(DATASET ENTRIES begins)

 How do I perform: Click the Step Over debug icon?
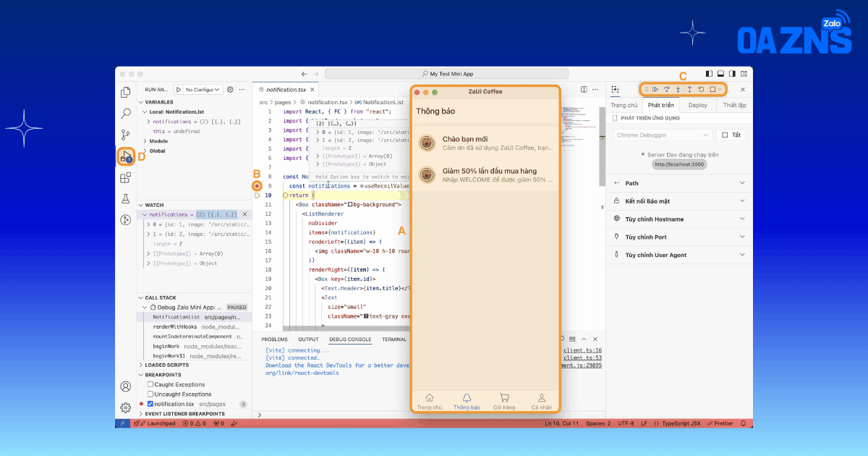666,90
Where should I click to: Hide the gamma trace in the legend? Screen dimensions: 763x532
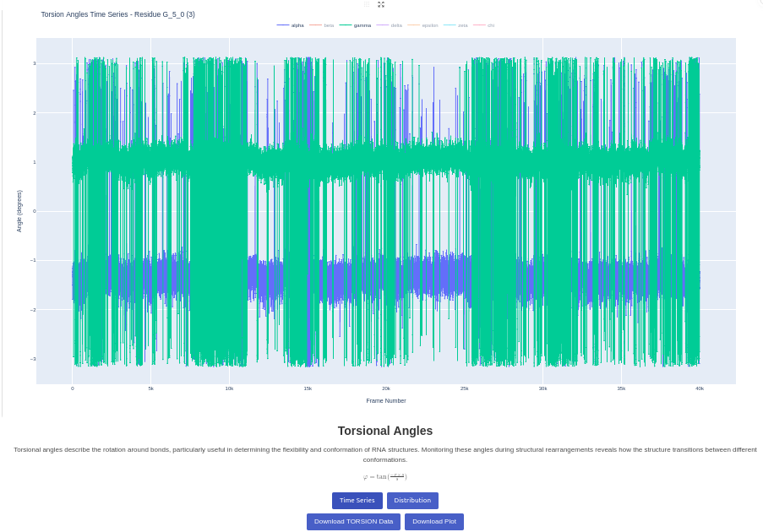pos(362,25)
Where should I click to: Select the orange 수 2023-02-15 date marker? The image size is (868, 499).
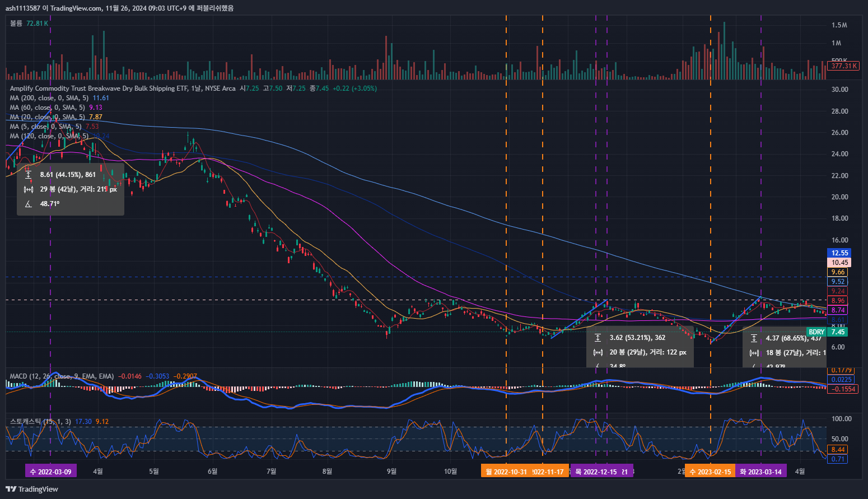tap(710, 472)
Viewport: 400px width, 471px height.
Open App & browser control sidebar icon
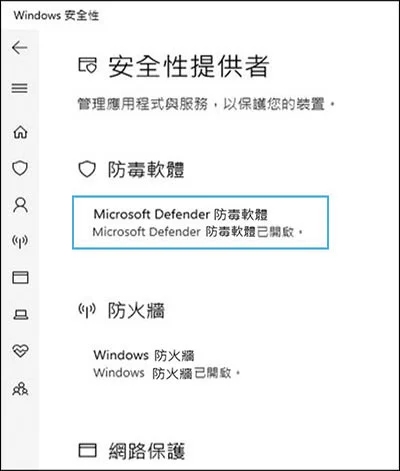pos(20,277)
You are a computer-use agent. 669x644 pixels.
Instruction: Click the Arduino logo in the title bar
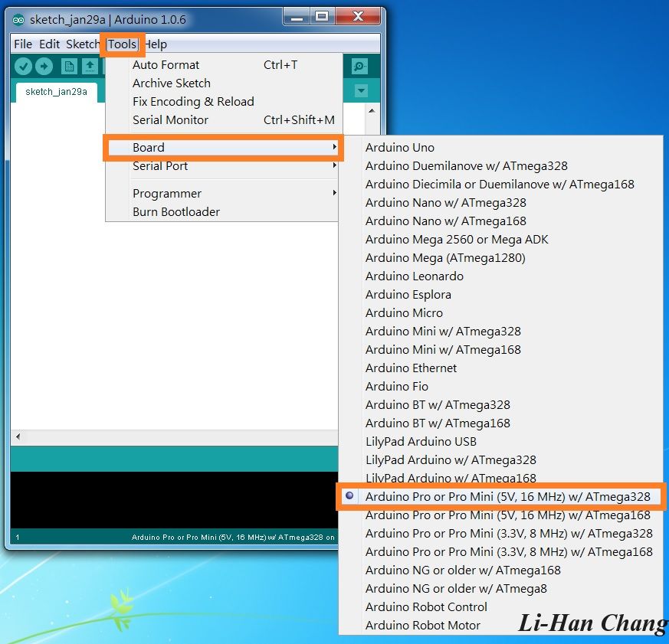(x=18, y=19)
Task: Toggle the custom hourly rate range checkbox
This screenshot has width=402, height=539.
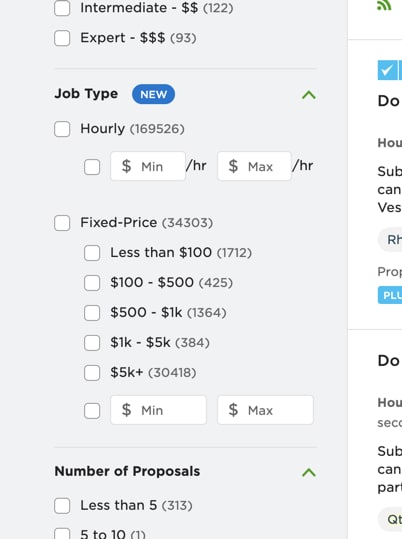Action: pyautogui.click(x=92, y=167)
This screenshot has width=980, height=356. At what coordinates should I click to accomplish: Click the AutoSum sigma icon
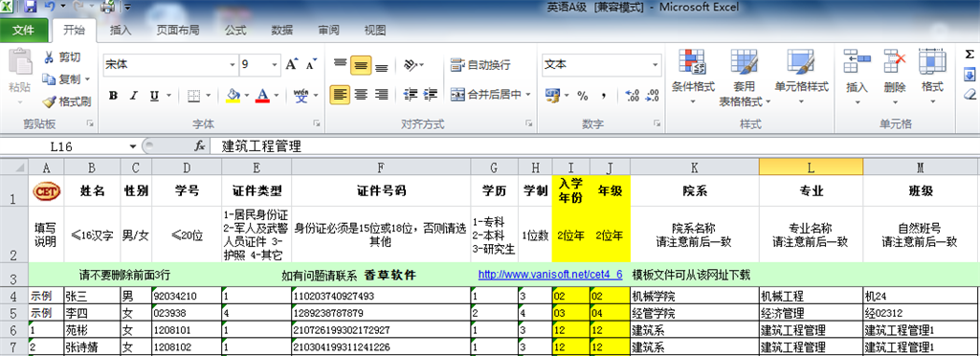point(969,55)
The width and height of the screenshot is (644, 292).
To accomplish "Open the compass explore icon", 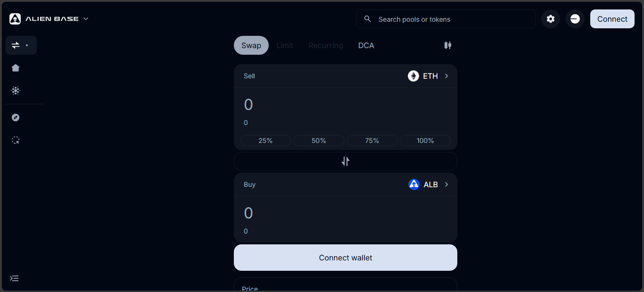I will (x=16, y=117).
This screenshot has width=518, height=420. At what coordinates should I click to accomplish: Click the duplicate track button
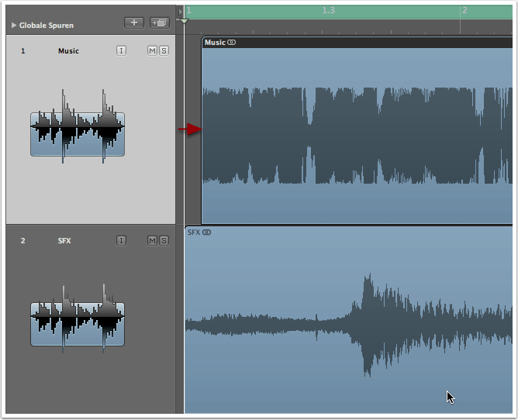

(DATASET ENTRIES ends)

- _TASK OBJECTIVE_
Quote, exactly and only, the lines from the first line of the data above through the line containing "You are a computer-use agent. 669x644 pixels.". The pictures do not belong in it.

- _RESPONSE AREA_
 How do I perform: Click the Step Over debug icon?
666,90
Where should I click to: Hide the gamma trace in the legend? Screen dimensions: 763x532
pos(362,25)
Where should I click to: Select the orange 수 2023-02-15 date marker? The image size is (868, 499).
tap(710, 472)
Viewport: 400px width, 471px height.
Open App & browser control sidebar icon
pos(20,277)
You are a computer-use agent. 669x644 pixels.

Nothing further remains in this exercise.